++++ Records for the task
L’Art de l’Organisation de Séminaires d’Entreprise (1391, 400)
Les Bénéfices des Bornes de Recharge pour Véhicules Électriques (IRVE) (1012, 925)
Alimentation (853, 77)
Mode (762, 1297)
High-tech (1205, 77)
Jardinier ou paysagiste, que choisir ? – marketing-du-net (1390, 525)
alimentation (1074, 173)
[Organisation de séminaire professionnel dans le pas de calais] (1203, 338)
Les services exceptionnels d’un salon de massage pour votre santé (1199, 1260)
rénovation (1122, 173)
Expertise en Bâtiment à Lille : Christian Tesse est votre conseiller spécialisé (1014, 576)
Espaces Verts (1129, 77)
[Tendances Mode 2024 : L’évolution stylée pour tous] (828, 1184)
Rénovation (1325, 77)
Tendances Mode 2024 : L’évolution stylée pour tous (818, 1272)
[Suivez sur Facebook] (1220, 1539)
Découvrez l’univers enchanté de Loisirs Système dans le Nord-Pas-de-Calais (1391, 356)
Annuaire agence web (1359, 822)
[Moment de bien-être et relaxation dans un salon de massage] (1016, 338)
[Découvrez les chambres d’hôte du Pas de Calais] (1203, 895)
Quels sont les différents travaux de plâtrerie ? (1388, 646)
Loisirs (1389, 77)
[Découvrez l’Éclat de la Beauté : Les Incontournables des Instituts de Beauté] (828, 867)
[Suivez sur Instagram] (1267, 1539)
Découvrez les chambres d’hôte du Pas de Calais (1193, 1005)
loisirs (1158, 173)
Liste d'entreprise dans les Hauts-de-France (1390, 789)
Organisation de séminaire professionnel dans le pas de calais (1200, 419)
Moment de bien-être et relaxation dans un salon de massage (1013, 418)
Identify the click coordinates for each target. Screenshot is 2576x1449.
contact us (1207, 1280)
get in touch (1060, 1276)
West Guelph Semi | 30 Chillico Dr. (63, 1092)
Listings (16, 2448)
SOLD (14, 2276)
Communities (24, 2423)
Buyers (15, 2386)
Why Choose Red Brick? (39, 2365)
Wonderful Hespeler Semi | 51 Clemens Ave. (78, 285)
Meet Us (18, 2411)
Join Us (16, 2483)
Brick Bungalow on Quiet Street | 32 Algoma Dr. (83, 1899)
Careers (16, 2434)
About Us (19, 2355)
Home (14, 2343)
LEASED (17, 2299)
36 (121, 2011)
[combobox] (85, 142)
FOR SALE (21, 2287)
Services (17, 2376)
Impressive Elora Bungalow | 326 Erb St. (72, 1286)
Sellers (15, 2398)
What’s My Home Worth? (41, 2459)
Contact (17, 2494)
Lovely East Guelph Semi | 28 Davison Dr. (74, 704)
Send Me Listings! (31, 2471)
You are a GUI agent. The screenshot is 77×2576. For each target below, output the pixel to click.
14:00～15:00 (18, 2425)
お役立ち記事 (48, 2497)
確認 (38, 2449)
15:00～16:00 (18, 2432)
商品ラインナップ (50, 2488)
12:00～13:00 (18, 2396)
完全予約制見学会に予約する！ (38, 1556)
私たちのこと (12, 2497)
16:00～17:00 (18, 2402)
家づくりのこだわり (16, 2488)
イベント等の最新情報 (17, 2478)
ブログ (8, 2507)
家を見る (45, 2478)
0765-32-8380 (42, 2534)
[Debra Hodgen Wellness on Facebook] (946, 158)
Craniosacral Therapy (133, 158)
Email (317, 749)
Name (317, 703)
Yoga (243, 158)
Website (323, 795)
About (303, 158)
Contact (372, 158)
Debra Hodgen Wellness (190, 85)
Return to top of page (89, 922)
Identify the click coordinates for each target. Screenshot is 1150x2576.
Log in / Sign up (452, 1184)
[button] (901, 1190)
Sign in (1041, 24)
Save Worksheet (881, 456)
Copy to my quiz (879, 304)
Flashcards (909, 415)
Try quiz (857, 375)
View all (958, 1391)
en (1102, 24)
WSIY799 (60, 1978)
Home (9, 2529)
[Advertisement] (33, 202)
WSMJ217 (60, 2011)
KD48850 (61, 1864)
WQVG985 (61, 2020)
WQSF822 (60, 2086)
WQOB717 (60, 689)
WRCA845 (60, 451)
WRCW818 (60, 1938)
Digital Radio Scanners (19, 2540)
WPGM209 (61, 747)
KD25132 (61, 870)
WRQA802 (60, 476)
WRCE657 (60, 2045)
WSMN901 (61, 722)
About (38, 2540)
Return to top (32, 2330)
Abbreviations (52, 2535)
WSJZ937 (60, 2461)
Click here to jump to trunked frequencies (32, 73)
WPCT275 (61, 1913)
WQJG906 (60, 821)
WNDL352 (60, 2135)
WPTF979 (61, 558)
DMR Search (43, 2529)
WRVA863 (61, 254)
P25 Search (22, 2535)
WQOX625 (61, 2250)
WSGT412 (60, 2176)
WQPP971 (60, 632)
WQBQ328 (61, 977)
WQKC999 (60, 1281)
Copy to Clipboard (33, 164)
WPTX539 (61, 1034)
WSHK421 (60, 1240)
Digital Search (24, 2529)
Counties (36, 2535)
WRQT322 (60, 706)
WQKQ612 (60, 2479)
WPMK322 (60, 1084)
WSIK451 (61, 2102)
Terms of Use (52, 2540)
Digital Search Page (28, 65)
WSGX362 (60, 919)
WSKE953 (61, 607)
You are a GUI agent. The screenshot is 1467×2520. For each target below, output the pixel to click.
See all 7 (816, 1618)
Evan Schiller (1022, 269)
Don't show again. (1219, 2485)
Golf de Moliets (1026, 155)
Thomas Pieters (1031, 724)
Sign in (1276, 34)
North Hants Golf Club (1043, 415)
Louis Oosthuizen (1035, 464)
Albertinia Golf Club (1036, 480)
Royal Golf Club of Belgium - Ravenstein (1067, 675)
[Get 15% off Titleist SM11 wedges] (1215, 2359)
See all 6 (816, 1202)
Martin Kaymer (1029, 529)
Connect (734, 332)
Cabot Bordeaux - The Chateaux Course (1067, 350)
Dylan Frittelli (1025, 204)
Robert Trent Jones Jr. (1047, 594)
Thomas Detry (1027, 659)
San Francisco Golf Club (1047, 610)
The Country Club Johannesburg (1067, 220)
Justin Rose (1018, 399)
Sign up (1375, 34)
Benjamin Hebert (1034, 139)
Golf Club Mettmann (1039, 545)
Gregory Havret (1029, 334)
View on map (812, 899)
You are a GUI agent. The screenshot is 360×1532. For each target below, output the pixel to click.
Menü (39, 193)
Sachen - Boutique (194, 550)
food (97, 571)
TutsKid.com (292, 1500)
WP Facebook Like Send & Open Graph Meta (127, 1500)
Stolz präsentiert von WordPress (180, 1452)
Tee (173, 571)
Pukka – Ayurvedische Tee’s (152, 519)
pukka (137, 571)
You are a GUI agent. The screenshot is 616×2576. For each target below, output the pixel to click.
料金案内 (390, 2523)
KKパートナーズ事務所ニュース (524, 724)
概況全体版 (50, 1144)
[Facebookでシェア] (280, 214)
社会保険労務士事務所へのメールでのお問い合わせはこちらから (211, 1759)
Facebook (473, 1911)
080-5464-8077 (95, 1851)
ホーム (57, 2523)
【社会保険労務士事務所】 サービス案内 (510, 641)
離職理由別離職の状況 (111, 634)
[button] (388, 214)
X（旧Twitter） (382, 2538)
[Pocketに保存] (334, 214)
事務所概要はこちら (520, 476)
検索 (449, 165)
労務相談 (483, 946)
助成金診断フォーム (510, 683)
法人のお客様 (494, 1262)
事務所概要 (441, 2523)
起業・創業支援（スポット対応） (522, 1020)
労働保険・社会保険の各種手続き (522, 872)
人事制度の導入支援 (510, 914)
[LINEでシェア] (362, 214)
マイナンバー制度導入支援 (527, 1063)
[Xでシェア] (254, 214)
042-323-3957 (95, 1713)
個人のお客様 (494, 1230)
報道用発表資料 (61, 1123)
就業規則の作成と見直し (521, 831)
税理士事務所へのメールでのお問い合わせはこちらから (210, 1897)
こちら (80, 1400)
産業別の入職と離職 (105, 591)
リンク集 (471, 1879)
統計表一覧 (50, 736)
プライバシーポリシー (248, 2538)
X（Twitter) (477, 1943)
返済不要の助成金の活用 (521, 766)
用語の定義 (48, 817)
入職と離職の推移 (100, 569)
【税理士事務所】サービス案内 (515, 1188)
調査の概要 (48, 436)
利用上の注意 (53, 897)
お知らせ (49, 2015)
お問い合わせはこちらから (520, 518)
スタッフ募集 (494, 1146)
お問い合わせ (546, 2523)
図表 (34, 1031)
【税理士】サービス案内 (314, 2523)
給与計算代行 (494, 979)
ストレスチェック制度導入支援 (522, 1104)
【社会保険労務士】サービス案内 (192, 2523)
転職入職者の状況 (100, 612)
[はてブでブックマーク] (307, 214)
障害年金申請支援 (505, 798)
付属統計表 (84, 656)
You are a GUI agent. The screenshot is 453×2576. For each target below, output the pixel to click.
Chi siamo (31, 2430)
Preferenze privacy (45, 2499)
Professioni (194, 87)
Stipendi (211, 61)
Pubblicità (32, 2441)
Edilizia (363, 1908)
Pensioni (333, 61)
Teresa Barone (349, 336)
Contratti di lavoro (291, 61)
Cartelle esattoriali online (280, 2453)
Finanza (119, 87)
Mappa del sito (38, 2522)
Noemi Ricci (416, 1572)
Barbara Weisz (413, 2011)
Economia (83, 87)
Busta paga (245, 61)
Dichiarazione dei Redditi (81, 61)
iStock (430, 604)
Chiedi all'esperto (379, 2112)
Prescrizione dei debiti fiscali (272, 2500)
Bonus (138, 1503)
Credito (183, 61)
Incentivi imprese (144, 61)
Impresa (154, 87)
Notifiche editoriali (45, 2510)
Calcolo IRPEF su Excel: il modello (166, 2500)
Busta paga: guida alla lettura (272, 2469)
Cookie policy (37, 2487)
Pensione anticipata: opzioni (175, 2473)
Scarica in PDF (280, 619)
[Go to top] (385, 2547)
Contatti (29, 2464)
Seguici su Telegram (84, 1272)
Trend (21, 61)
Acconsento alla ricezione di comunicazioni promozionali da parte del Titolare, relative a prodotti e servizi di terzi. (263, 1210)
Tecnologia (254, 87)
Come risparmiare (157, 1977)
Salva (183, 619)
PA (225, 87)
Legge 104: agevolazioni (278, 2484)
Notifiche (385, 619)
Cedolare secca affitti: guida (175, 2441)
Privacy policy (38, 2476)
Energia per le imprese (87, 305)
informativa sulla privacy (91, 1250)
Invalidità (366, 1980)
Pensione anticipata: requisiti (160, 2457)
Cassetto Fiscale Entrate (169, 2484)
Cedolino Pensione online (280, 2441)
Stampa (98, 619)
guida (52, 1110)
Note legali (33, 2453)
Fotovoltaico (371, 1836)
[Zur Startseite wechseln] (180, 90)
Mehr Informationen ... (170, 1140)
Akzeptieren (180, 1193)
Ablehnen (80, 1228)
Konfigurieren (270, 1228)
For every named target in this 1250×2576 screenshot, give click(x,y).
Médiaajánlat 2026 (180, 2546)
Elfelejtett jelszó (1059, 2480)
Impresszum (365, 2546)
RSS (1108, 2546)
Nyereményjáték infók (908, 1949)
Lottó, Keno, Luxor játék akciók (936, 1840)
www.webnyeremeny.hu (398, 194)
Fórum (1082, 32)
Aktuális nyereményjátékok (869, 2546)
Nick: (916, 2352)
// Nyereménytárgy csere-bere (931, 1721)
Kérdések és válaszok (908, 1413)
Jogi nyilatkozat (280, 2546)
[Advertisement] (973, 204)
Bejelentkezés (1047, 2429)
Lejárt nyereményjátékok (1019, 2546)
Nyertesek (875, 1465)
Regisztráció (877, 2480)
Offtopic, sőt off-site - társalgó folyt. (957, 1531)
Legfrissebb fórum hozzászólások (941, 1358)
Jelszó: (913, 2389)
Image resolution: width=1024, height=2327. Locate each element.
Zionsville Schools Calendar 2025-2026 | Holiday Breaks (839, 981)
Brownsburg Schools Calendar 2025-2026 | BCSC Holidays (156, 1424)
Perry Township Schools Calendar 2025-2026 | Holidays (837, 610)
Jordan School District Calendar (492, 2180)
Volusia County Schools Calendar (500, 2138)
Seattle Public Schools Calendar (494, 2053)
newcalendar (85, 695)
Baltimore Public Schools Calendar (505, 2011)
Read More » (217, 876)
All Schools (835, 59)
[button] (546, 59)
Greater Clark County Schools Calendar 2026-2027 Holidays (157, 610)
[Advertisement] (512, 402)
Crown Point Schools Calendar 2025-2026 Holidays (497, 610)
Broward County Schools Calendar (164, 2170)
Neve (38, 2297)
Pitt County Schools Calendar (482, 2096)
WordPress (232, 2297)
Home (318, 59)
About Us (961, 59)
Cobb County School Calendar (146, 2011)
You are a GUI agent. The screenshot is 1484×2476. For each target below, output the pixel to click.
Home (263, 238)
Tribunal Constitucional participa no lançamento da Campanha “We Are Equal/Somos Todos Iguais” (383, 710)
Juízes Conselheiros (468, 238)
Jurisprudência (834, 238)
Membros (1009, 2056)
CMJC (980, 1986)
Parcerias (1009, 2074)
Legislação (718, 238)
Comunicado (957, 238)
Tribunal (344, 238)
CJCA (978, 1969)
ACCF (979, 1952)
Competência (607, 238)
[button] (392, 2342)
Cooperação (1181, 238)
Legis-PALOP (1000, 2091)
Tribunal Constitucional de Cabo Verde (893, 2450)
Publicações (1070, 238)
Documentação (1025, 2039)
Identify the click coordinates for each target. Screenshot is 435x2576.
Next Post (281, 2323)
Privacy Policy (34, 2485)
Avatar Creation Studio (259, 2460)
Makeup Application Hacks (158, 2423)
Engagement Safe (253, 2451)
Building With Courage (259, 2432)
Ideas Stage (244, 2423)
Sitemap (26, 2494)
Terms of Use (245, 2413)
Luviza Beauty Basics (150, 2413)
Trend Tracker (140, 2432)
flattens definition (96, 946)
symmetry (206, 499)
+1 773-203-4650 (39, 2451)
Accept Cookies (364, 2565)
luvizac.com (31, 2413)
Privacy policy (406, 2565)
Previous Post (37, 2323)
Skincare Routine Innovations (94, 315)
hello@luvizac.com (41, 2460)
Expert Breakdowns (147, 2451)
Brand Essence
++++++++
Your assignment ▸ Across the data, find each line that has "Tribunal" in it and copy that line.

Answer ▸
Tribunal Constitucional participa no lançamento da Campanha “We Are Equal/Somos Todos Iguais” (383, 710)
Tribunal (344, 238)
Tribunal Constitucional de Cabo Verde (893, 2450)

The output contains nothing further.